Having moved only one hour and forty minutes from where we lived before is barely even a move for him, who is used to traveling the world with just a couple of bags, from West Africa to Kazakhstan, from South Africa to Morocco.
And anyway, Americans already start out with a gigantic head start in the race for cosmopolitanism. Very few of them stay at home beyond their 18th birthday. Most of them say goodbye to their friends and family and leave home forever, returning only once or twice a year for a few days.
When I move away from my hometown a few days ago, my sister cried like a baby, friends who I never see anymore organized a “last” evening out, and our neighbor’s mother even told us sadly that this was “the end,” forcing me to underline the fact that this was in reality only the beginning … somewhere else.
Yes, change is good.
In almost every child psychology book that you can find there is a chapter about the effect of moving on children, in which the child is depicted as experiencing a small trauma, becoming irritable, and sometimes regressing to earlier stages of behavior.

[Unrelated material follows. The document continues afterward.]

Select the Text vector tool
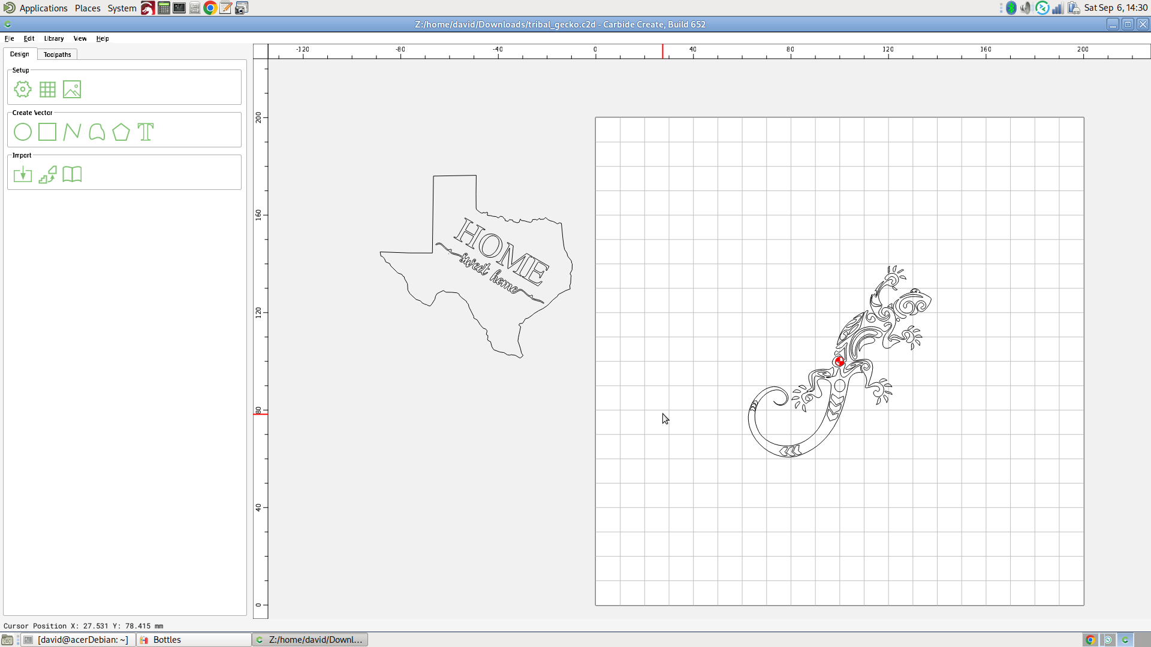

Well, my girls must be an exception to the rule, because since we arrived in the new house, they have slept the night through, played with and annoyed each other like before, and are basically exactly as they were in the old house. Either they are Martians, or their experiences traveling long distances from a very young age, getting used to changing beds, houses, and references has made them comfortable with change, always knowing that even when the surroundings are different, the family remains as tight-knit as ever (Booboo and Lamb included).
So, aside from the sun-drenched valley that I see from my porch instead of the walls of the municipal hospital, the twenty-year-old palm tree instead of an anonymous hedge, the unfamiliar Ligurian dialect instead of my beloved Emilian cadences, and the beach only 1 mile away instead of 100, everything seems the same.
I don’t want to put this in terms of culture-clash, but it seems as though my daughters have displayed an elevated quantity of Yankee blood during this Ligurian caper.
… at the end of the day, it could have gone worse.